Note that if you don't provide an error array, it will assume the data to be equally weighted.

Automatic Pre-Whitening

Now, running an automatic frequency analysis is as simple as calling the auto method:

pywhitener.auto()

This will automatically proceed through several iterations and, if using the sample data, will terminate after the 16th iteration after achieving the termination criterion. This will also create a pw_out directory in the working directory and populate it with results. If you want to have a quick peek at the results, have a look at pw_out/frequencies.csv in your shell:

more ./pw_out/frequencies.csv

Semi-automatic Pre-Whitening

If you want to proceed in single iterations only, you can do that with the it_pw() method of the pywhitener. Here's an example:

import numpy

time, data, err = np.loadtxt("HD47129_thresh9_lc.txt", unpack=True)
pywhitener = pywhiten.PyWhitener(time=time, data=data, err=err)
pywhitener.it_pw()

This will identify a single frequency. You can run this ten times to get ten frequencies:

for i in range(10):
   pywhitener.it_pw()

Or, if you'd like, you can manually specify the frequency/amplitude/phase hints. This will obviously skip the peak selection phase:

pywhitener.it_pw_manual(frequency = 0.5, amplitude = 12.5, phase = 0.2)

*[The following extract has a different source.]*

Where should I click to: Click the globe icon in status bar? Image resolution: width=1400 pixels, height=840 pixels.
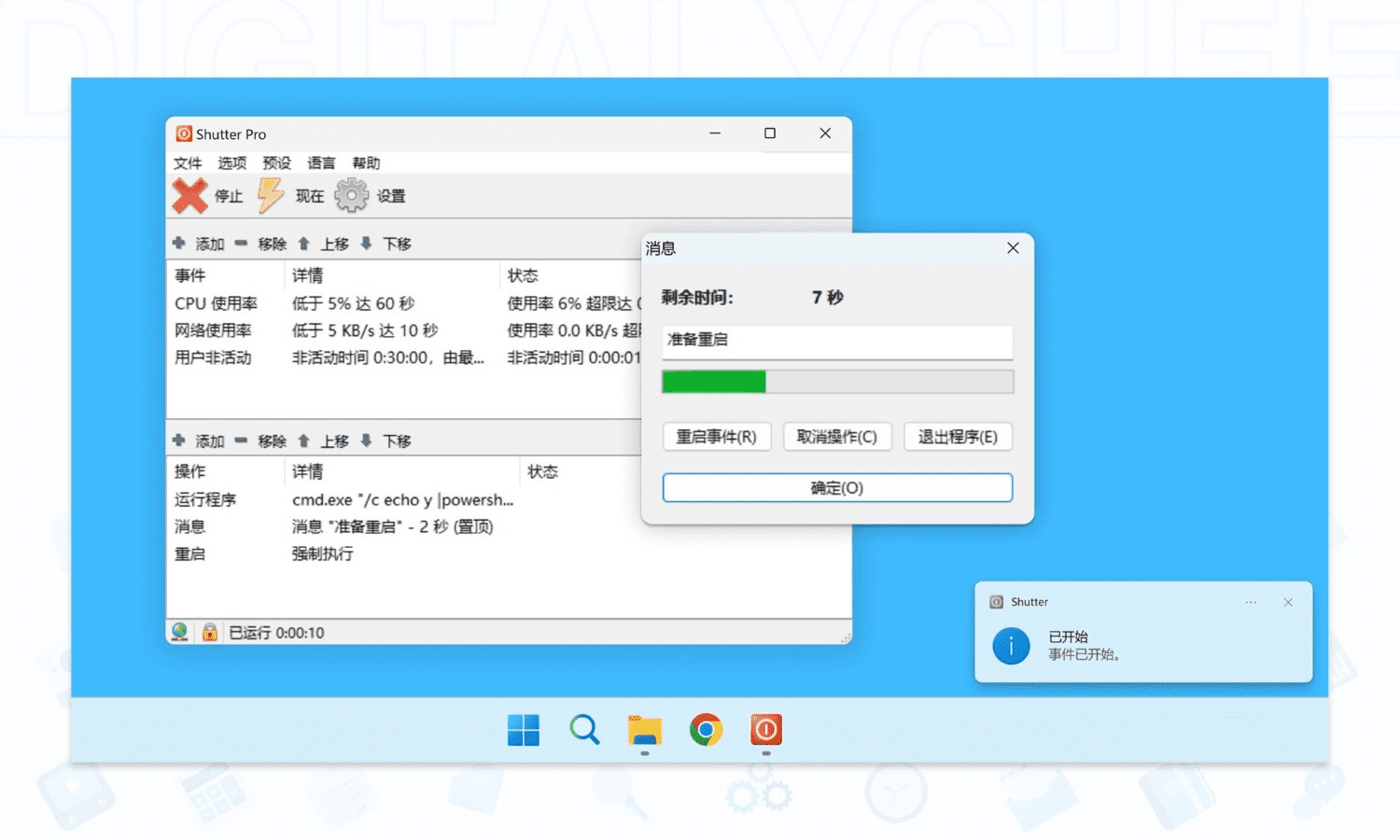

You can output this data to the pw_out directory using

pywhitener.post_pw()

Now, this example has so far used the default configuration for the program. Pywhiten derives its flexibility from its configuration files, which make it possible to automate batch running frequency analyses on data from different instruments with different configuration requirements. More details on the configuration can be found here

Directly Accessing Data and Results

If you'd like to directly access the results, that's easily accomplished through the attributes of the pywhitener.

Light Curves

Light curves are stored in a list in the lcs attribute. Here's an example of accessing the residual lightcurve of the last iteration and plotting the results:

import matplotlib.pyplot as pl
residual_lc = pywhitener.lcs[-1]
pl.plot(residual_lc.time, residual_lc.data)
pl.show()

Refer to the documentation for what can be achieved using the Lightcurve objects.

Periodograms

As periodograms are a description of the frequency spectrum of a time series, they are stored within the Lightcurve objects. Here's an example of accessing and plotting the residual periodogram:

import matplotlib.pyplot as pl
residual_lc = pywhitener.lcs[-1]
residual_periodogram = residual_lc.periodogram
pl.plot(residual_periodogram.lsfreq, residual_periodogram.lsamp)
pl.show()

Frequencies

Unlike light curves, Frequency objects are stored in their own special container. A list of frequency objects can be acquired through a method of the FrequencyContainer object:

frequencies_list = pywhitener.freqs.get_flist()
print(f"The last identified frequency is at {frequencies_list[-1].f:.5f} with an amplitude of {frequencies_list[-1].a:.5f}!)

All of the Frequency, FrequencyContainer, Lightcurve, and Periodogram objects have useful functionality which is documented in the Data module of the docs!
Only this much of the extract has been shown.